レジ袋使用量と容器包装リサイクル法委託金額の推移

レジ袋使用量と容器包装リサイクル法委託金額の推移

ファミリーマート

ファミリーマートでは、ポスター掲示やレジでのお声掛けによるレジ袋削減の取り組みに加え、さらに適正サイズの使用や薄肉化を行うことで石油使用量の削減を進めています。2016年度のレジ袋辞退率は目標値の30.0%を達成しました。この他、各店舗ではストアスタッフへの教育研修をはじめ、廃棄物の適正な分別の徹底とリサイクルの促進を図るためゴミ箱の店内設置化も進めており、店舗運営に伴うCO2発生の抑制に取り組んでいます。

CO2排出低減に向けた物流の取り組み

ファミリーマート

ファミリーマートでは、全国約18,000店の店舗に商品を配送する車両の低公害化を推進するため、2004年に業界で初めてハイブリッド車を導入しました。

配送効率をより向上させるための「温度帯別共同配送」の仕組みの構築や、エコドライブの促進のための「エコドライブ管理システム(EMS)」も搭載しています。

また、物流センターにおいては安全運転教育に加え、エコドライブに関する知識・技術の指導や意識の向上など、ドライバー教育にも積極的に取り組んでいます。

導入が進む低公害車両
導入が進む低公害車両

EV・PHEV用急速充電器の設置で電気自動車の普及に貢献

ファミリーマートユニー

走行中にCO2を排出しない環境にやさしい電気自動車を利用できる環境を整えるため、ユニーの大型店舗「アピタ」やモール型ショッピングセンター、ファミリーマート店舗の駐車場に、電気自動車充電器の設置を推進しています。

あいち充電スポットマップ、全国EV・PHV充電マップ
あいち充電スポットマップ、全国EV・PHV充電マップ
ファミリーマート店舗駐車場の電気自動車の急速充電器
ファミリーマート店舗駐車場の電気自動車の急速充電器

フロン排出抑制法への対応

ファミリーマートユニー

地球温暖化とオゾン層破壊の原因になるフロンの排出抑制を目的に、フロン排出抑制法が2015年4月1日に施行されました。これにより、業務用エアコン、冷凍・冷蔵機器の管理者に機器およびフロン類の適切な管理が義務付けられました。

ユニーでは部署横断のタスクフォースを結成して対応に当たることとし、「フロン排出抑制法 対応マニュアル」を策定して店舗での管理運用を実施しています。

また、ファミリーマートでも法律に則った設備点検を実施しています。一部の店舗では、エネルギー起源CO2とフロン類の排出削減を同時に出来るCO2冷媒機器を使用した冷凍・冷蔵庫の導入を進めています。

ノンフロン冷蔵ケース(ユニー)
ノンフロン冷蔵ケース(ユニー)

未来のために賢い選択「COOL CHOICE」活動を推進

ファミリーマートユニー

「COOL CHOICE」とは、2030年度の温室効果ガスの排出量を2013年度比で26%削減する政府の目標達成のために、省エネ・低炭素型の製品・サービス・行動など、温暖化対策に資するあらゆる「賢い選択」を促す新しい国民運動です。

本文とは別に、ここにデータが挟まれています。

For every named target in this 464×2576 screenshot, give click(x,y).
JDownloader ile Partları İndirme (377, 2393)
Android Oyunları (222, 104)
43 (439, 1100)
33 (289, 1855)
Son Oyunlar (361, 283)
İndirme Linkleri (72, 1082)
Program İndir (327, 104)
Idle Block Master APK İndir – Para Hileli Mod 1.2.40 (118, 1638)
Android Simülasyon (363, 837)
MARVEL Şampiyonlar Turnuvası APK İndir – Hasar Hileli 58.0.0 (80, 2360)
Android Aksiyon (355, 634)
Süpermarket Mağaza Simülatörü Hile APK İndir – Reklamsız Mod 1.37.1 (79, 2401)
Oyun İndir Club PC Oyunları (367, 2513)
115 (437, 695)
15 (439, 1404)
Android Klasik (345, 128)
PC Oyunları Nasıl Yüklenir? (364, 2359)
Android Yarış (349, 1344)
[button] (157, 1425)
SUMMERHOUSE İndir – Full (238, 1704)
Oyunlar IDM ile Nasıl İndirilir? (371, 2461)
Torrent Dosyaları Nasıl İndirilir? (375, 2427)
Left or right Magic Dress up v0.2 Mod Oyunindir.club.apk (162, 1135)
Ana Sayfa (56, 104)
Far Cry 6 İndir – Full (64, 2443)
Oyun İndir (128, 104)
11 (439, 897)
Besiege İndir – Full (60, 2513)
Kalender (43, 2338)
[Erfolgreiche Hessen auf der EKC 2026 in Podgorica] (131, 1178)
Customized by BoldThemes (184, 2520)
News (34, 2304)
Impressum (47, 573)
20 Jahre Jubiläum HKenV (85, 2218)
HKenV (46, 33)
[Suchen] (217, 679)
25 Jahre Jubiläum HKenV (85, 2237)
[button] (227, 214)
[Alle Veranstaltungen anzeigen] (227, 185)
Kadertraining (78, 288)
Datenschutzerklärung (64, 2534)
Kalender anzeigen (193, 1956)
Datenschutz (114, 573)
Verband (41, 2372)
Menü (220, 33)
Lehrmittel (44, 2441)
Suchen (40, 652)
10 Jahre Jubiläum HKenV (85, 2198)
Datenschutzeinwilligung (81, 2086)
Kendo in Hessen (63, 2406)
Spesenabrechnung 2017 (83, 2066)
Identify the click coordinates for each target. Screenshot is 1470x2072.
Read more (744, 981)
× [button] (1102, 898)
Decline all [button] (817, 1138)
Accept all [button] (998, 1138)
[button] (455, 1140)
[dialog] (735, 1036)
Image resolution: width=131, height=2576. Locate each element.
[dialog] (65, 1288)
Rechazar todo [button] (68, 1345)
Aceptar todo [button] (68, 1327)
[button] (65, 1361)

当社は、この活動に賛同し、「COOL CHOICE推進チーム」に参画しており、「お買物でCOOL CHOICE」ができる活動を展開しています。ユニー、ファミリーマート店舗でお買い物をすることで、お客さまのライフスタイルを「エコ」に変えていただくことが、当社の目指すCOOL CHOICEとして、環境配慮商品「eco!on」の販売や容器包装のリサイクルボックスの設置、電気自動車充電スタンドの設置、また照明のLED化や省エネ型空調などの環境配慮型店舗設備の導入などに取り組んでいます。

従来からサンドイッチなどの包材の印刷で使用していた植物由来のインクを、おむすびや手巻き寿司の包材に使用拡大することで、さらに年間100tのCO2削減に取り組むなど今後もさらなる削減の為、改善を図っています。